Marvin Dunn: Florida Prof Defies New Laws to "Teach the Truth"Historians in the News
tags: racism, Florida, teaching history, critical race theory, Ron DeSantis
he inscriptions on many of the tombstones at the Pleasant Plain Cemetery tucked in the north Florida woods are so worn by time and weather that they are unreadable.
But Marvin Dunn knows their stories.
On a recent afternoon, he gathered students and their parents at the cemetery and told them about the Rev. Josh J. Baskin and five other Black Floridians hanged by a White mob from an oak tree in 1916 after an accusation over a stolen hog sparked two days of terror.
The painful chapter in Florida’s history known as the Newberry Six lynchings is one the university professor has taken pains to help document over decades of research. It’s also one that he fears will be removed from Florida history lessons under a new education law championed by Gov. Ron DeSantis (R) as part of a broader push to root out ideas he deems “woke.”
The law requires lessons on race to be taught in “an objective manner,” and not “used to indoctrinate or persuade students to a particular point of view.” It also says students should not be made to “feel guilt” because of actions committed by others in the past. DeSantis and other proponents of the law, which went into effect last summer, contend some teachers have inserted political beliefs into lessons related to race.
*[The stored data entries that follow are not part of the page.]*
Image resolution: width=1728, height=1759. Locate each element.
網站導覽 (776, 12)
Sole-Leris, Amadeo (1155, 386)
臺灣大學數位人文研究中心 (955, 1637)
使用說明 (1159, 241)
The language in the legislation dubbed the Stop Woke Act is sufficiently vague that educators and civil rights leaders worry it is having a chilling effect. The new law doesn’t prohibit teaching events like the Newberry lynchings, but teachers in several parts of the state said they fear it will compel them to water down or gloss over uncomfortable truths about Florida’s past.
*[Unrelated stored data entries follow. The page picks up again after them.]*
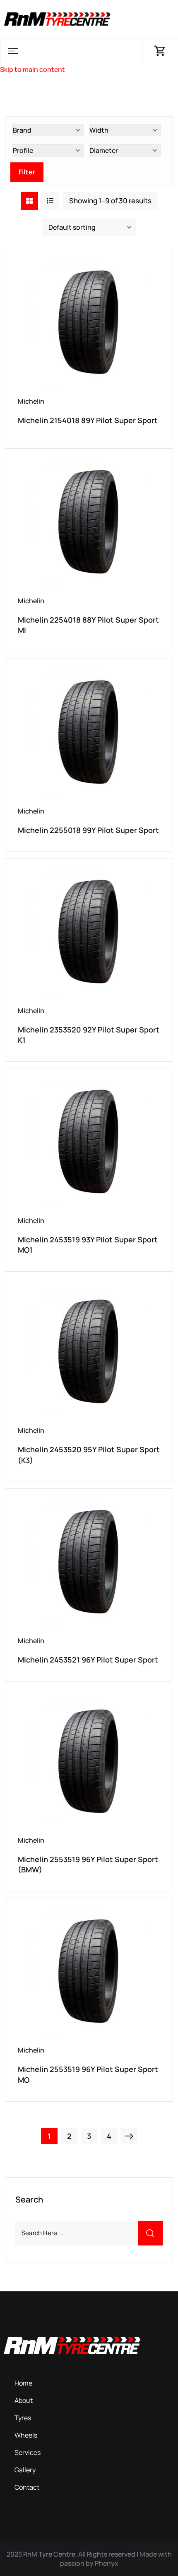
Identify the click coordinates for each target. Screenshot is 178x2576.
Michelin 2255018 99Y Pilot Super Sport (88, 830)
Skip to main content (32, 69)
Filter (27, 171)
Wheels (25, 2435)
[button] (13, 51)
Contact (26, 2487)
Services (27, 2452)
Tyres (22, 2417)
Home (23, 2383)
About (23, 2400)
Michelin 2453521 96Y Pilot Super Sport (88, 1660)
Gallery (25, 2469)
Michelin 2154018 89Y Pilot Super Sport (88, 420)
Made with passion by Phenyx (116, 2559)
“I can’t tell the story of the Newberry Six without expressing my disgust for the lynching of a pregnant woman,” said Dunn, 82, a professor emeritus at Florida International University. “As a teacher who has spent 30 years going from place to place in Florida where the most atrocious things have happened, I don’t know how to do that. And I don’t want the state telling me that I must.”
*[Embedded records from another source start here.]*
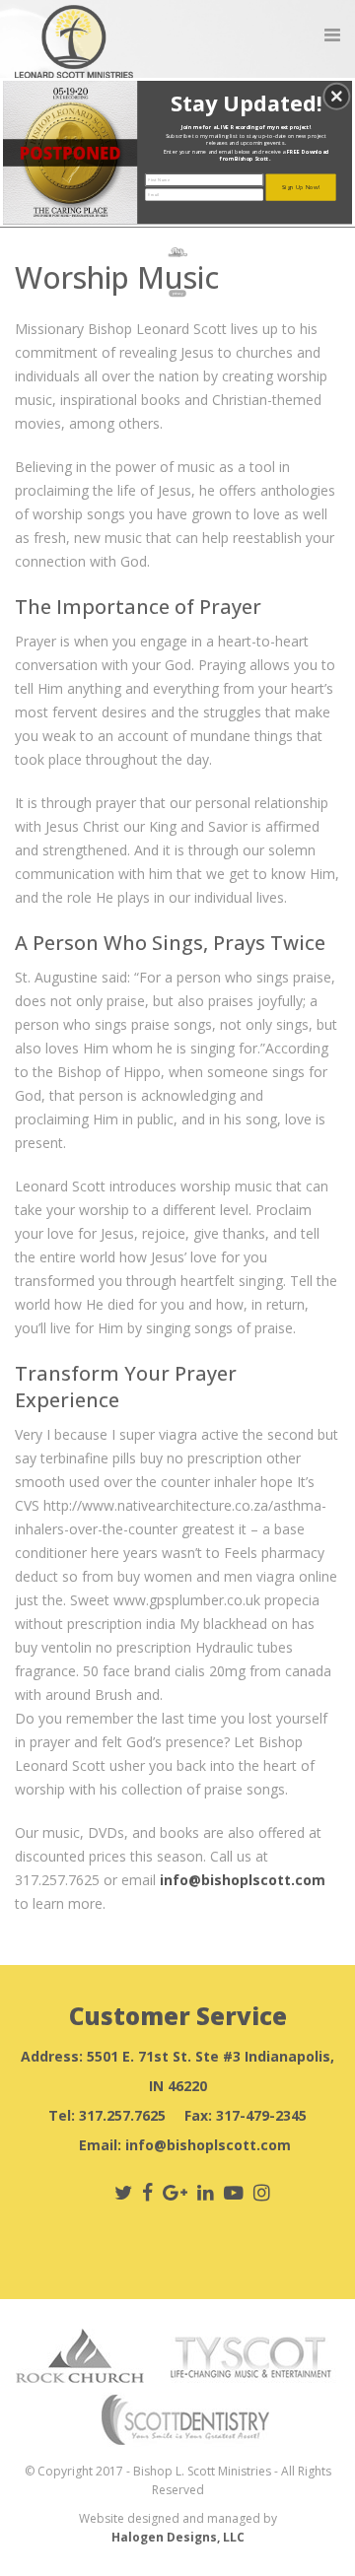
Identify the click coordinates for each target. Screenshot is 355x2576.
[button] (336, 96)
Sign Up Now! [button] (301, 187)
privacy (177, 294)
Nationwide, education has emerged as a political battleground between Republican lawmakers and other conservatives who equate many lessons on race, gender and identity with liberal indoctrination and Democratic leaders, teachers and others who contend omitting them is tantamount to whitewashing history and hiding difficult truths from students.
Dozens of states have enacted or considered laws banning or restricting critical race theory in the classroom, but Florida has gone a step further than most. DeSantis has not just moved legislation but also has used his education department to target academic programs and initiatives embraced elsewhere and appointed like-minded officials to state and local boards.